───── Records to use ─────
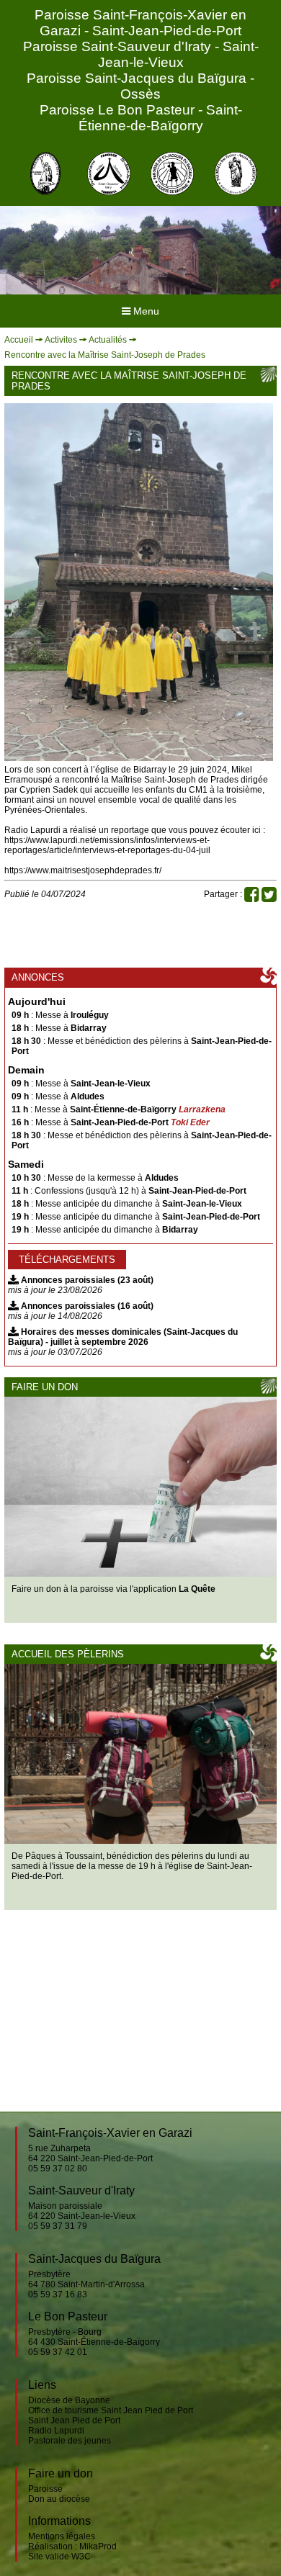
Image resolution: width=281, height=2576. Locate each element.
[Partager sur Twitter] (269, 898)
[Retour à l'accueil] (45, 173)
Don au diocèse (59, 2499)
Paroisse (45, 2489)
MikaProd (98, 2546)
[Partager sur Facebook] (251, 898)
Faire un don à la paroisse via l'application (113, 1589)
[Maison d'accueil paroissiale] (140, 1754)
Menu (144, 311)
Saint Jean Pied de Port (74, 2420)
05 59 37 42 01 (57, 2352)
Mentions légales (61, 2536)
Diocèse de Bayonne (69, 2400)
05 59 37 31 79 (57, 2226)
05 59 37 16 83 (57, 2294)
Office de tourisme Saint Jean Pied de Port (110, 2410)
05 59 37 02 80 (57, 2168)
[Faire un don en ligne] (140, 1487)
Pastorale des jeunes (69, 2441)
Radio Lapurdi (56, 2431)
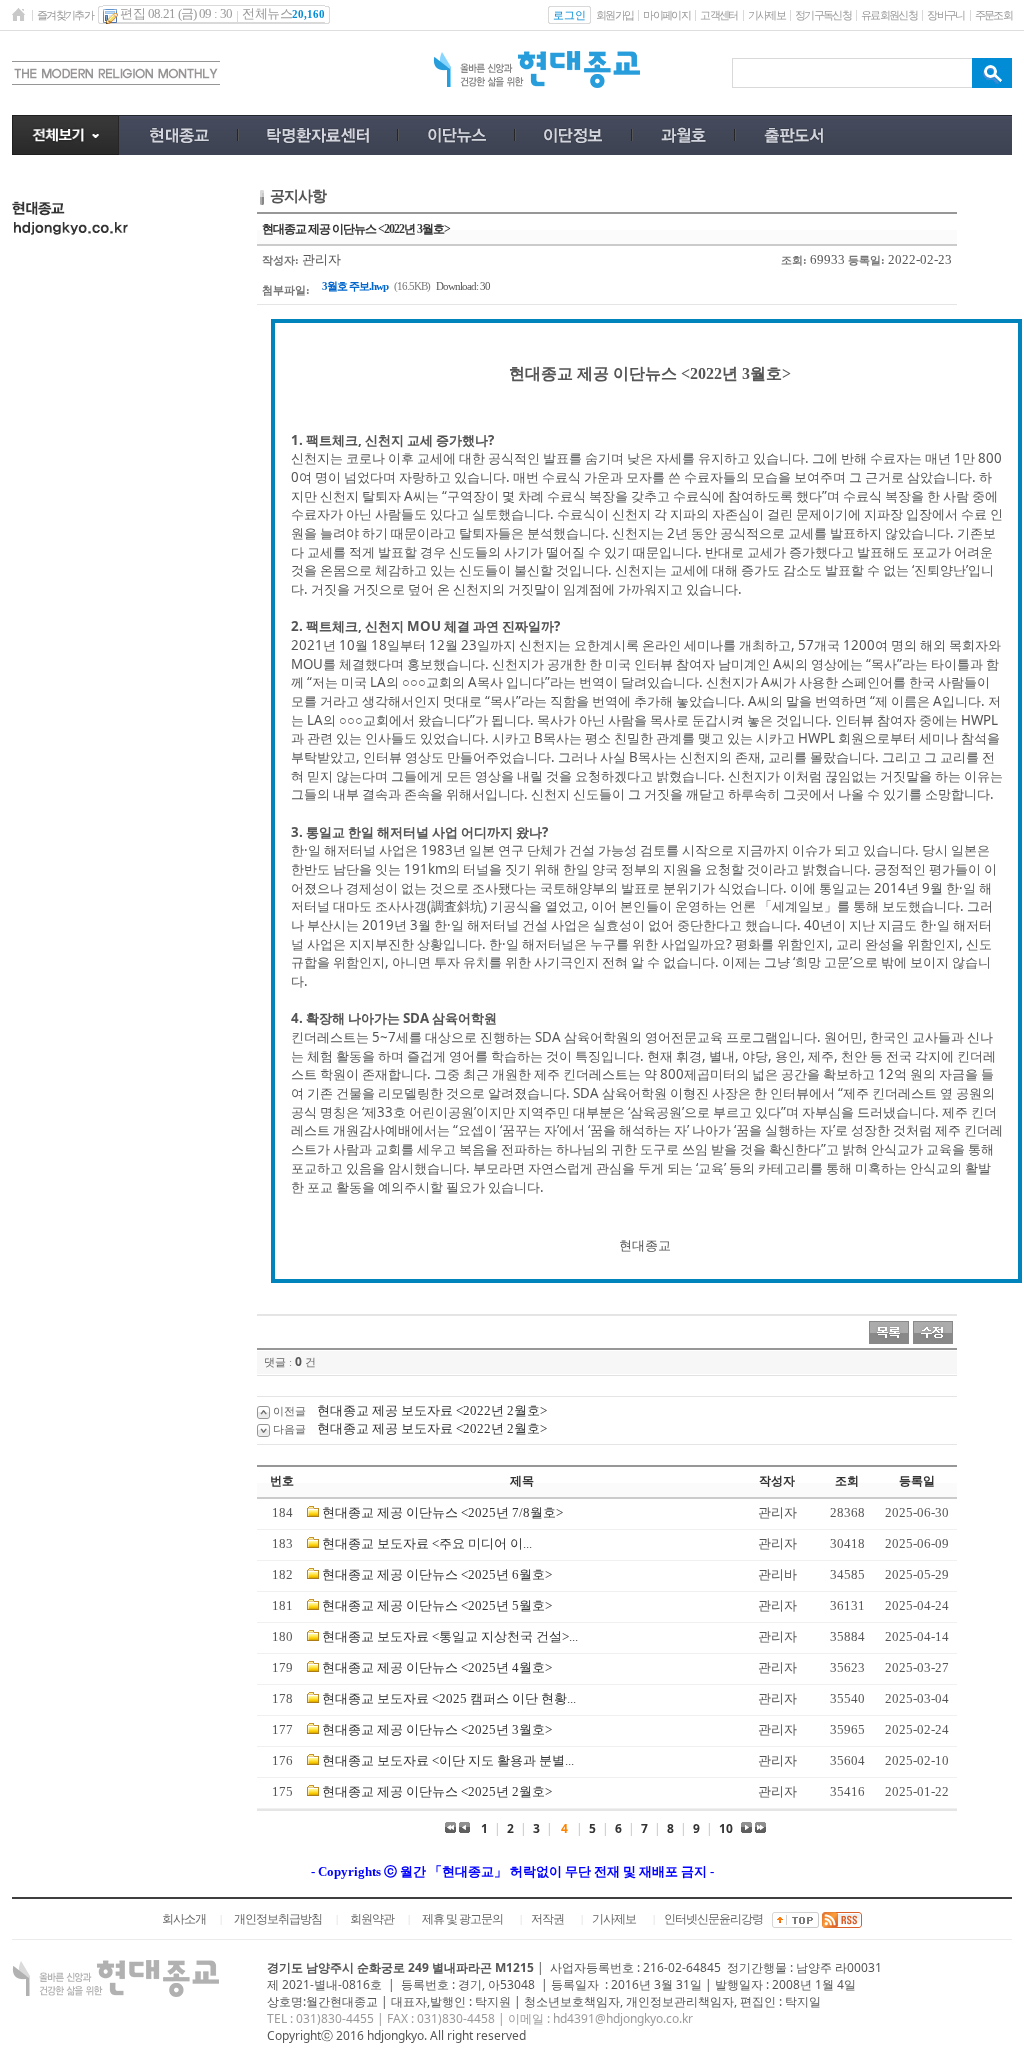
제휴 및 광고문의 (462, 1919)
─────
───── Records to use ─────
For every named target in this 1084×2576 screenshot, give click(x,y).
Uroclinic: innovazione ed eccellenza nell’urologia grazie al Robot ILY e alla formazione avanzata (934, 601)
─────
_Description of the task_: Pictures in the material above should be skipped; print exactly the lines from the one with "Paroisse (45, 2489)" through the one with "제휴 및 광고문의 (462, 1919)".

_Finished exercise_:
Paroisse (45, 2489)
MikaProd (98, 2546)
[Partager sur Facebook] (251, 898)
Faire un don à la paroisse via l'application (113, 1589)
[Maison d'accueil paroissiale] (140, 1754)
Menu (144, 311)
Saint Jean Pied de Port (74, 2420)
05 59 37 42 01 (57, 2352)
Mentions légales (61, 2536)
Diocèse de Bayonne (69, 2400)
05 59 37 31 79 (57, 2226)
05 59 37 16 83 (57, 2294)
Office de tourisme Saint Jean Pied de Port (110, 2410)
05 59 37 02 80 (57, 2168)
[Faire un don en ligne] (140, 1487)
Pastorale des jeunes (69, 2441)
Radio Lapurdi (56, 2431)
제휴 및 광고문의 (462, 1919)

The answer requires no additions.